Lorsque la caissière du supermarché termina de passer les achats de ce jeune « gringo » au lecteur, elle lui posa une question à laquelle il ne comprit rien. Après avoir hésité un instant entre les trois mots qu’il savait dire en espagnol : « oui », « bière » et « bisou », il opta pour celui qui lui paraissait le plus convenable.

En répondant par l’affirmative, les premières provisions que Pierre-Emmanuel Grange acheta en arrivant au Mexique lui coûtèrent quelques centimes de plus que ce qu’il avait prévu, mais en parallèle, ce geste en fit involontairement le « micro-bienfaiteur » d’une ONG locale. En effet, Grange avait accepté de lui donner une petite somme d’argent : l’arrondi du montant de son panier.

« J’ai adoré cette idée et je ne comprenais pas pourquoi elle n’existait pas dans d’autres pays où j’avais séjourné », reconnaît ce jeune expert en technologies de la communication, titulaire d’un master de l’école de commerce EMLYON (France). Dès lors, Grange commença à sortir du magasin de son quartier avec autre chose que du lait et des légumes. Avec son ticket de caisse, il repartait également avec la satisfaction d’avoir contribué à une cause sociale (par exemple, équiper l’école du quartier en ordinateurs) et tout cela, grâce à un apport minime mais significatif.

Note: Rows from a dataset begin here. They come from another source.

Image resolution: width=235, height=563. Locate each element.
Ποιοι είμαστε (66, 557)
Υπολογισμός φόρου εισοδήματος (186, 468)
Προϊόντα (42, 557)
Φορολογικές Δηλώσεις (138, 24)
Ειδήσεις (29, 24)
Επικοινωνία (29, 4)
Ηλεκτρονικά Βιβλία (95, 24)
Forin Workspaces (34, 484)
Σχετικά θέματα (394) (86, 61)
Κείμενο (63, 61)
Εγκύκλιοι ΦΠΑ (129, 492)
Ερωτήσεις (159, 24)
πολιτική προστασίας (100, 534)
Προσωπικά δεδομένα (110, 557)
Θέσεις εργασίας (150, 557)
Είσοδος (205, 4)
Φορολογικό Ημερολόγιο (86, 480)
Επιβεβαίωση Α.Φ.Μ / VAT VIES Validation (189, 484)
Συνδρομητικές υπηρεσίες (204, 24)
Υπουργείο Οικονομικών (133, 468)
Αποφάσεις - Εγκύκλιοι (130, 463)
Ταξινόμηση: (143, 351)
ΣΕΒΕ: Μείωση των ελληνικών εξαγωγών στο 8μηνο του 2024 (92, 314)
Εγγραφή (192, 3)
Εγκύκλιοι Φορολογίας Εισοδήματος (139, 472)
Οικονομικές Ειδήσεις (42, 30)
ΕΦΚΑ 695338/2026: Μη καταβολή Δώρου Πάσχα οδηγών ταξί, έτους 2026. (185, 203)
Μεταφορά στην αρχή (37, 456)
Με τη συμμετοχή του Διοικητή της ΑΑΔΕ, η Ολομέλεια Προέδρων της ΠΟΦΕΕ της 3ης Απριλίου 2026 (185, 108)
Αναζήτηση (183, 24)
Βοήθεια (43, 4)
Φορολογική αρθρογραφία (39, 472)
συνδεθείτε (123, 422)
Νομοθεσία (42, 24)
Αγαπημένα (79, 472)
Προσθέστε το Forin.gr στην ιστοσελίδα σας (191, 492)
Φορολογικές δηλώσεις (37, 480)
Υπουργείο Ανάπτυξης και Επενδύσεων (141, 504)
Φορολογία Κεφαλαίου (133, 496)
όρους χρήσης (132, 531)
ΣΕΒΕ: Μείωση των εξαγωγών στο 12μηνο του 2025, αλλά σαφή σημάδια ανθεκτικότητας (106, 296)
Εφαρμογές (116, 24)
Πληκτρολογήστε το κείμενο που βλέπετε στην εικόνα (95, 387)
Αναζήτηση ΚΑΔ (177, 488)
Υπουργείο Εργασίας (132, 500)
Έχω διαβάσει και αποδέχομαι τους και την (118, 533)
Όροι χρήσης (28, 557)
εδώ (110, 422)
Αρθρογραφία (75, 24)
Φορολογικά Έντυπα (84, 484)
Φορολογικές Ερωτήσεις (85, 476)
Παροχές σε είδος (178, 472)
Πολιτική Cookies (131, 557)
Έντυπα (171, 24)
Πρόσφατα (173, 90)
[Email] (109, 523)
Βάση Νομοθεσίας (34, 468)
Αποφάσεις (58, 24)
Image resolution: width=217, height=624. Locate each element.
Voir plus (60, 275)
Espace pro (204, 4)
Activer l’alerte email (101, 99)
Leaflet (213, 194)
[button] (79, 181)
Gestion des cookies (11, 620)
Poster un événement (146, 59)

Au Mexique, Grange découvrit l’embryon d’une idée et le désir profond de la mettre en pratique. En 2008, il quitta son emploi au sein de l’unité des services financiers du groupe General Electric, où il occupait un poste de chef de projet du réseau d’infrastructures et de télécommunications, et entama une période d’incubation de six mois avec PlaNet Finance, une organisation internationale à but non lucratif visant à développer le microcrédit. En 2009, il créa microDON et réussit à convaincre son ancien supérieur de GE de le rejoindre en tant que co-fondateur et directeur général.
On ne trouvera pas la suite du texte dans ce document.